Problems getting unnest query to use nested array index

johan.andren · December 20, 2018, 4:44pm

Hi, working on an Akka Persistence plugin for Couchbase and struggling with creating an index for nested arrays to be used. The documents looks like this:

{
  "persistence_id":"...",
  "messages": [
    {
      "ordering": "2018-12-20T09:10:53.368000000_13706215326216848386",
      "tags": [
        "tag-1"
      ]
    }, ...
  ]
}

And we are trying to make a query for a specific “tag” in a range of “ordering”, we have it working with two indexes, one for tag and one for ordering, but realized that the paging that we do (using LIMIT) doesn’t scale to the amount of events we expect, we hope that if we can achieve one combined index that would push the limit operation to the index (ofc we may be wrong about this).

Latest try to do a single index has been like this:

CREATE INDEX `tags-ordering` ON `akka` 
  (ALL ARRAY 
    (ALL ARRAY [t.tag, m.ordering]
       FOR t IN m.tag_seq_nrs END) 
    FOR m IN messages END) 
WHERE `type` = "journal_message"

But we can’t even get the simplest query to use this index:

SELECT a.persistence_id, m.* FROM akka a UNNEST messages m UNNEST m.tag_seq_nrs t
WHERE m.ordering > "2000-12-20T08:10:53.368000000_13706215326216848386" 
AND a.type = "journal_message"
AND t.tag = "tag-1"

Would be awesome if someone could tell us what it is we are missing or have misunderstood.

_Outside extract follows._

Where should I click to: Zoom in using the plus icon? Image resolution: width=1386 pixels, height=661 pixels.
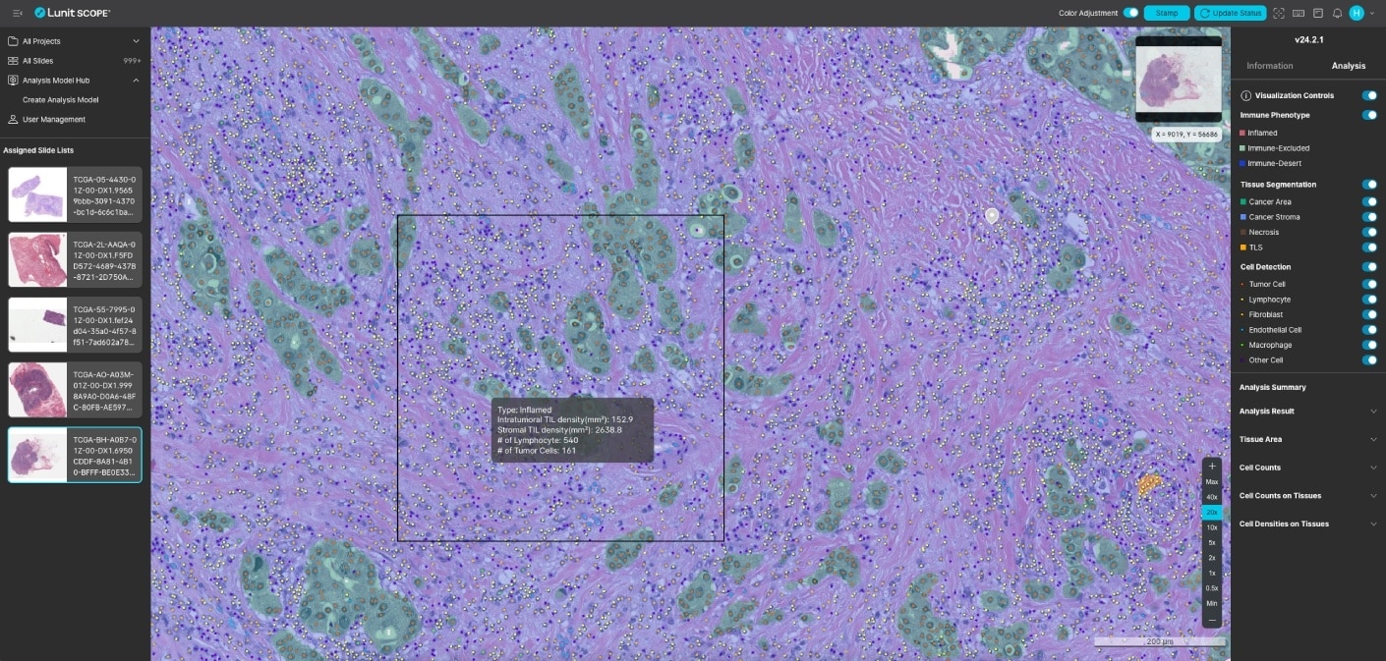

vsr1 · December 20, 2018, 5:36pm

You don’t have predicate on leading index key.
The leading array index key you have [t.tag, m.ordering] this is array. This is complex , If equality predicate it is easy for others it is complex and need to aware how arrays are compared able to translate.

Option 1:

As you need whole m only index m.ordering and apply tags post fetch

CREATE INDEX `tags-ordering` ON `akka`
  (DISTINCT ARRAY m.ordering
    FOR m IN messages END)
WHERE `type` = "journal_message";

SELECT a.persistence_id, m.*
FROM akka a
UNNEST messages a.m
WHERE m.ordering > "2000-12-20T08:10:53.368000000_13706215326216848386"
AND a.type = "journal_message"
AND ANY t IN m.tags SATISFIES t IN ["tag-1"] END;

Option 2:

As you need whole m only index t.tag and apply m.ordering post fetch

CREATE INDEX `tags-ordering` ON `akka`
  (DISTINCT ARRAY
    (DISTINCT ARRAY t
       FOR t IN m.tags END)
    FOR m IN messages END)
WHERE `type` = "journal_message";

SELECT a.persistence_id, m.*
FROM akka a
UNNEST messages a.m
UNNEST m.tags t
WHERE m.ordering > "2000-12-20T08:10:53.368000000_13706215326216848386"
AND a.type = "journal_message"
AND t = "tag-1";

Option 3:

Index as you have but change predicate

CREATE INDEX `tags-ordering` ON `akka`
  (DISTINCT ARRAY
    (DISTINCT ARRAY [t, m.ordering]
       FOR t IN m.tags END)
    FOR m IN messages END)
WHERE `type` = "journal_message"

SELECT a.persistence_id, m.*
FROM akka a
UNNEST messages a.m
UNNEST m.tags t
WHERE a.type = "journal_message"
AND [t, m.ordering] >= ["tag-1", "2000-12-20T08:10:53.368000000_13706215326216848386"]
AND [t, m.ordering] < [SUCCESSOR("tag-1")] ;

johan.andren · December 21, 2018, 8:10am

That is some super fast help @vsr1 thanks a lot, will try these out and see which one fits.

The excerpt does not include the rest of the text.